Comparison of clinical characteristics and overall survival between spirometrically diagnosed chronic obstructive pulmonary disease (COPD) and non-COPD never-smoking stage I-IV non-small cell lung cancer patients
Received 9 October 2018
Accepted for publication 18 March 2019
Published 1 May 2019 Volume 2019:14 Pages 929—938
Checked for plagiarism Yes
Review by Single-blind
Peer reviewer comments 4
Editor who approved publication: Dr Richard Russell
Jeong Uk Lim, Chang Dong Yeo, Chin Kook Rhee, Hye Seon Kang, Chan Kwon Park, Ju Sang Kim, Jin Woo Kim, Seung Joon Kim, Hyoung Kyu Yoon, Sang Haak Lee
Division of Pulmonology and Critical Care Medicine, Department of Internal Medicine, College of Medicine, The Catholic University of Korea, Seoul, Republic of Korea
Objectives: A significant proportion of non-small cell lung cancer (NSCLC) patients are never-smokers.
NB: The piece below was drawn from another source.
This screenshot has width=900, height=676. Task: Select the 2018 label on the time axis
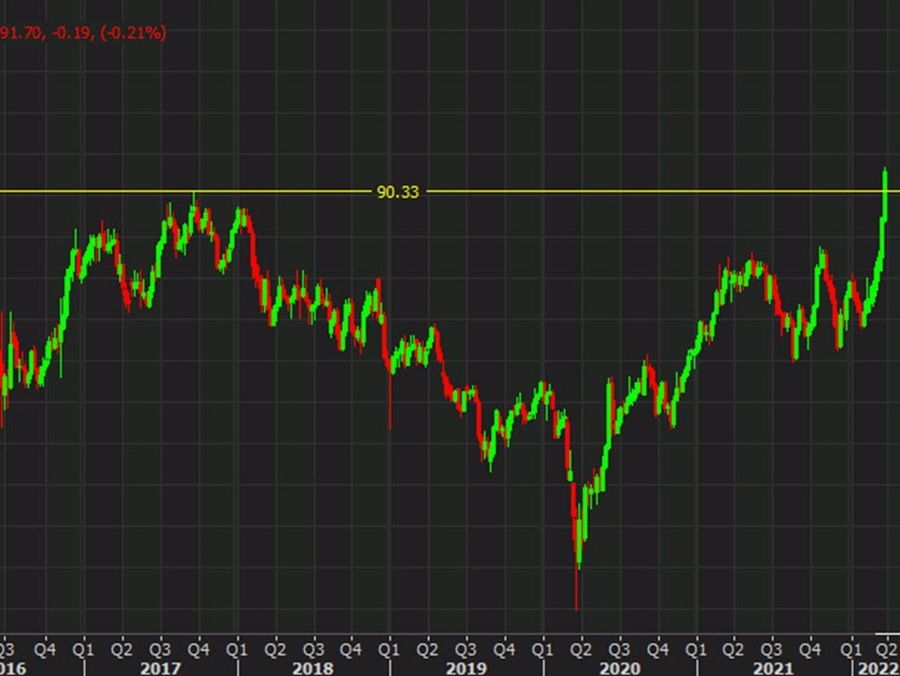(x=312, y=667)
However, the clinical impact of spirometrically diagnosed chronic obstructive pulmonary disease (COPD) on the prognosis of never-smoking NSCLC has not been evaluated in the context of treatment modalities and other cancer-related factors. In the present study, we evaluated the clinical impact of COPD in non-smoking NSCLC patients, and correlations between COPD and other previously unevaluated clinical variables.
Materials and methods: Lung cancer patients (stages I to IV) diagnosed with NSCLC between January 2008 and December 2015 at six university hospitals were enrolled in the study cohort and retrospectively evaluated. Clinical parameters were compared between spirometrically diagnosed COPD and non-COPD groups. Correlations between COPD status and other variables were evaluated. In order to reduce the effect of potential confounders and selection bias, we performed adjustment for differences in baseline parameters by using propensity score matching (PSM). After PSM, clinical variables were evaluated for their effects on overall survival (OS).
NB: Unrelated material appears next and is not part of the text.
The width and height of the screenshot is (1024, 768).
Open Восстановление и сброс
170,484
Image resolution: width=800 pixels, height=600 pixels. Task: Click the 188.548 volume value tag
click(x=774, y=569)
Results: Of the 345 patients enrolled in the study, 277 were categorized as non-COPD and 68 as COPD. Old age, male gender, and wild-type EGFR were significantly correlated with COPD. By univariate analysis of 218 patients in a propensity score matched cohort, not receiving active anticancer treatment, advanced stage, and COPD were significantly associated with shorter OS. Multivariate analysis showed that not receiving active anticancer treatment, advanced cancer stage, and COPD (P=0.044, HR: 1.526, 95% CI: 1.012–2.300) were significant predictors of shorter OS.
Conclusion: In the present study, never-smoker NSCLC patients with COPD had shorter OS times, compared to non-COPD never-smoker NSCLC patients.